Copia todo el material que sigue sin cambiar nada, línea por línea.

**Material proporcionado**.
=-=-=-=-=

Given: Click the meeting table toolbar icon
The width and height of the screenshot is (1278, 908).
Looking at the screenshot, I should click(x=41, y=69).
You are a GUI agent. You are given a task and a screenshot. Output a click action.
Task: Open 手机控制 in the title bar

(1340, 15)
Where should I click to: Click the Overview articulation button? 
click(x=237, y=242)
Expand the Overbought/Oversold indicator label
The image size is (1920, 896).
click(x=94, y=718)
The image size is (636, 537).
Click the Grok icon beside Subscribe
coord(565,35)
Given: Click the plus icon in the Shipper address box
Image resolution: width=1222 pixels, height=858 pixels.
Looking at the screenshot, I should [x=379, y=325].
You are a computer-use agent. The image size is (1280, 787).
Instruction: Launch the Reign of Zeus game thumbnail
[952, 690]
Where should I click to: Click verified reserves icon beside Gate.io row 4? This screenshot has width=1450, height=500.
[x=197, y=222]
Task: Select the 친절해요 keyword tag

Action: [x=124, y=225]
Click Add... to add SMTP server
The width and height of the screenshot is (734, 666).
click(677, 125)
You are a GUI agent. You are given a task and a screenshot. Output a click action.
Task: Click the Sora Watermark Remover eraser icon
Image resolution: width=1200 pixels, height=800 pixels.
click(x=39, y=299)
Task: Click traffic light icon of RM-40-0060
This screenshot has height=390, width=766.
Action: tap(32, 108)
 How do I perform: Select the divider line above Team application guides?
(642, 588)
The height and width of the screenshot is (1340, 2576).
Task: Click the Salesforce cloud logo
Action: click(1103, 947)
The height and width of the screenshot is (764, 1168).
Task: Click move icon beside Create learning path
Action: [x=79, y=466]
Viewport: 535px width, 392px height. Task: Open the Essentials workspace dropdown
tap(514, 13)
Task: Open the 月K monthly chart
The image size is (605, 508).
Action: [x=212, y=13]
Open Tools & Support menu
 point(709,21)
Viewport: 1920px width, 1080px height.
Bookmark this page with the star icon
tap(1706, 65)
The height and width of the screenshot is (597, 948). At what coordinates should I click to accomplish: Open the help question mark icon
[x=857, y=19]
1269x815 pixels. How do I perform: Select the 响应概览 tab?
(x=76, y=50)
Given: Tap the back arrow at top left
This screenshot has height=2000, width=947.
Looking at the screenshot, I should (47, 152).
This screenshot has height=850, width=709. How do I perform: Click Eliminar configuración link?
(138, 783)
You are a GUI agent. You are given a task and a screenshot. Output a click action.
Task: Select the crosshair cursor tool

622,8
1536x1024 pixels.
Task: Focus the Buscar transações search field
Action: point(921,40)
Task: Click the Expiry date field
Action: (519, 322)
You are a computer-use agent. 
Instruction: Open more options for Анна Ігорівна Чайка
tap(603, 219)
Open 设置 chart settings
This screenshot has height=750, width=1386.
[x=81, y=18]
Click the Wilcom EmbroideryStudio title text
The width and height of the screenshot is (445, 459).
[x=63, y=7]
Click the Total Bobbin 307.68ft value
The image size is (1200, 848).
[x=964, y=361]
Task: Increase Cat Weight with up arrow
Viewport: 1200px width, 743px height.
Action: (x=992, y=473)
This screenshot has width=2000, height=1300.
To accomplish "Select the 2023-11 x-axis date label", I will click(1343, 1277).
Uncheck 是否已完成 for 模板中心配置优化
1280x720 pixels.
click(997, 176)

=-=-=-=-=

**Resultado del ejercicio**.
Given: Click the meeting table toolbar icon
The width and height of the screenshot is (1278, 908).
Looking at the screenshot, I should click(x=41, y=69).
You are a GUI agent. You are given a task and a screenshot. Output a click action.
Task: Open 手机控制 in the title bar

(1340, 15)
Where should I click to: Click the Overview articulation button? 
click(x=237, y=242)
Expand the Overbought/Oversold indicator label
The image size is (1920, 896).
click(x=94, y=718)
The image size is (636, 537).
Click the Grok icon beside Subscribe
coord(565,35)
Given: Click the plus icon in the Shipper address box
Image resolution: width=1222 pixels, height=858 pixels.
Looking at the screenshot, I should [x=379, y=325].
You are a computer-use agent. The image size is (1280, 787).
Instruction: Launch the Reign of Zeus game thumbnail
[952, 690]
Where should I click to: Click verified reserves icon beside Gate.io row 4? This screenshot has width=1450, height=500.
[x=197, y=222]
Task: Select the 친절해요 keyword tag

Action: [x=124, y=225]
Click Add... to add SMTP server
The width and height of the screenshot is (734, 666).
click(677, 125)
You are a GUI agent. You are given a task and a screenshot. Output a click action.
Task: Click the Sora Watermark Remover eraser icon
Image resolution: width=1200 pixels, height=800 pixels.
click(x=39, y=299)
Task: Click traffic light icon of RM-40-0060
This screenshot has height=390, width=766.
Action: tap(32, 108)
 How do I perform: Select the divider line above Team application guides?
(642, 588)
The height and width of the screenshot is (1340, 2576).
Task: Click the Salesforce cloud logo
Action: click(1103, 947)
The height and width of the screenshot is (764, 1168).
Task: Click move icon beside Create learning path
Action: [x=79, y=466]
Viewport: 535px width, 392px height. Task: Open the Essentials workspace dropdown
tap(514, 13)
Task: Open the 月K monthly chart
The image size is (605, 508).
Action: [x=212, y=13]
Open Tools & Support menu
 point(709,21)
Viewport: 1920px width, 1080px height.
Bookmark this page with the star icon
tap(1706, 65)
The height and width of the screenshot is (597, 948). At what coordinates should I click to accomplish: Open the help question mark icon
[x=857, y=19]
1269x815 pixels. How do I perform: Select the 响应概览 tab?
(x=76, y=50)
Given: Tap the back arrow at top left
This screenshot has height=2000, width=947.
Looking at the screenshot, I should (47, 152).
This screenshot has height=850, width=709. How do I perform: Click Eliminar configuración link?
(138, 783)
You are a GUI agent. You are given a task and a screenshot. Output a click action.
Task: Select the crosshair cursor tool

622,8
1536x1024 pixels.
Task: Focus the Buscar transações search field
Action: point(921,40)
Task: Click the Expiry date field
Action: (519, 322)
You are a computer-use agent. 
Instruction: Open more options for Анна Ігорівна Чайка
tap(603, 219)
Open 设置 chart settings
This screenshot has height=750, width=1386.
[x=81, y=18]
Click the Wilcom EmbroideryStudio title text
The width and height of the screenshot is (445, 459).
[x=63, y=7]
Click the Total Bobbin 307.68ft value
The image size is (1200, 848).
[x=964, y=361]
Task: Increase Cat Weight with up arrow
Viewport: 1200px width, 743px height.
Action: (x=992, y=473)
This screenshot has width=2000, height=1300.
To accomplish "Select the 2023-11 x-axis date label", I will click(1343, 1277).
Uncheck 是否已完成 for 模板中心配置优化
1280x720 pixels.
click(997, 176)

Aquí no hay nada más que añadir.